# Task objective
Please pick out every line in the entries below that contains the string "height", and copy each one. Case counts.

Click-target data
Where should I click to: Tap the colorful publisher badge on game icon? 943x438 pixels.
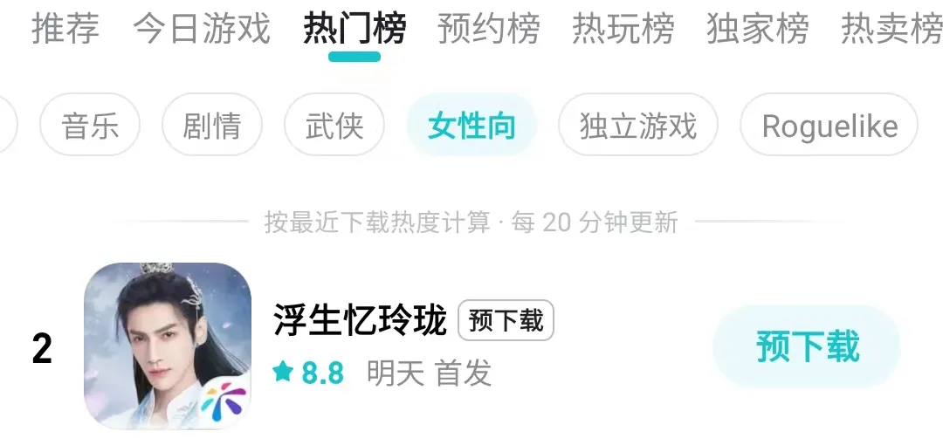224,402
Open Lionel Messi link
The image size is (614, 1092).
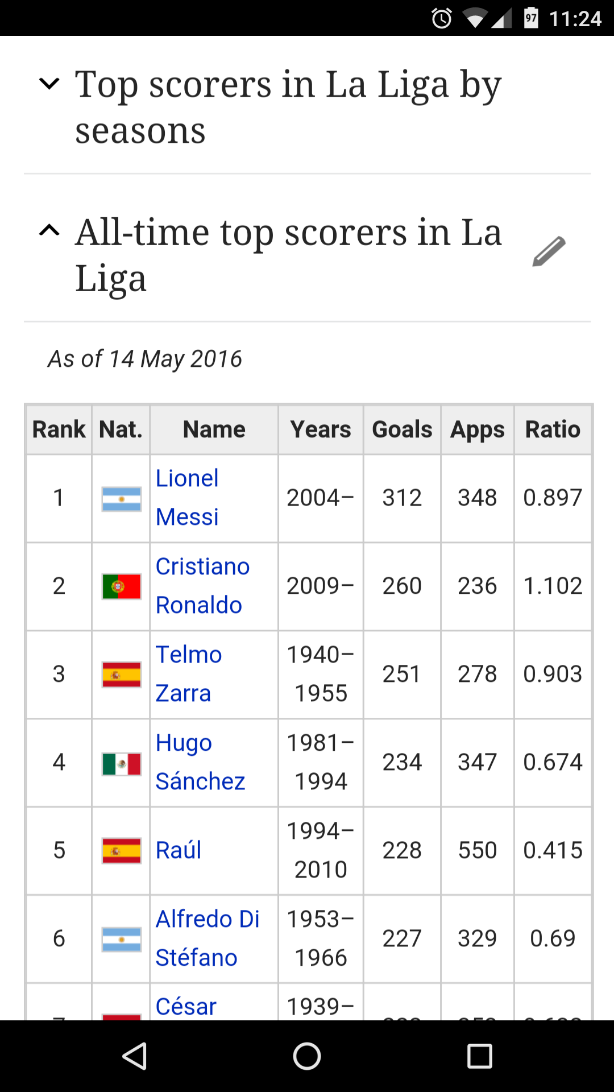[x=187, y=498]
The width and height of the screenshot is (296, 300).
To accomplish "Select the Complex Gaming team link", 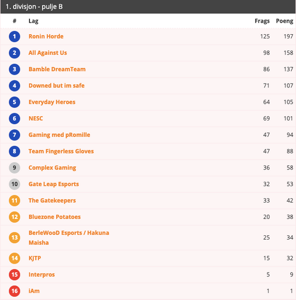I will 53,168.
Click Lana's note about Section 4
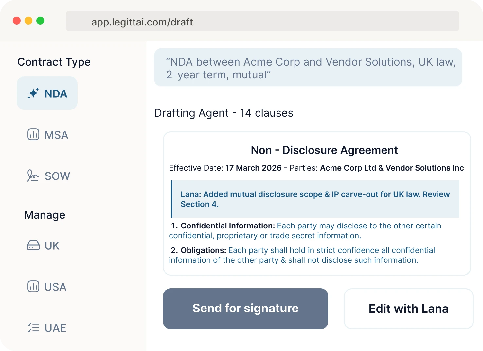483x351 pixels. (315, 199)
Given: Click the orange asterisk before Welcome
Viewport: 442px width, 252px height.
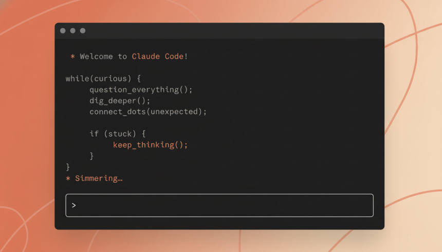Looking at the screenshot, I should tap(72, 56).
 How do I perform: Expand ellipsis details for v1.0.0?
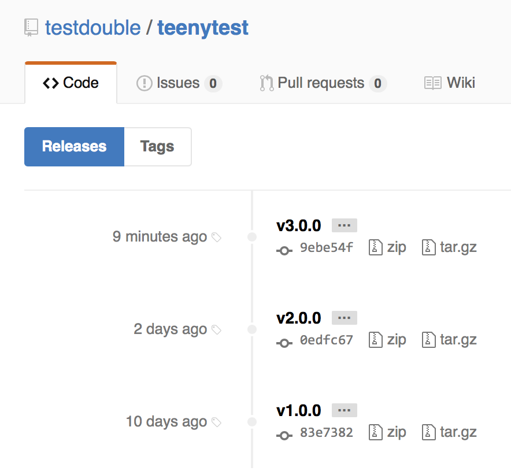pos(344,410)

# Answer to this task
The width and height of the screenshot is (296, 300).
Viewport: 442px width, 252px height.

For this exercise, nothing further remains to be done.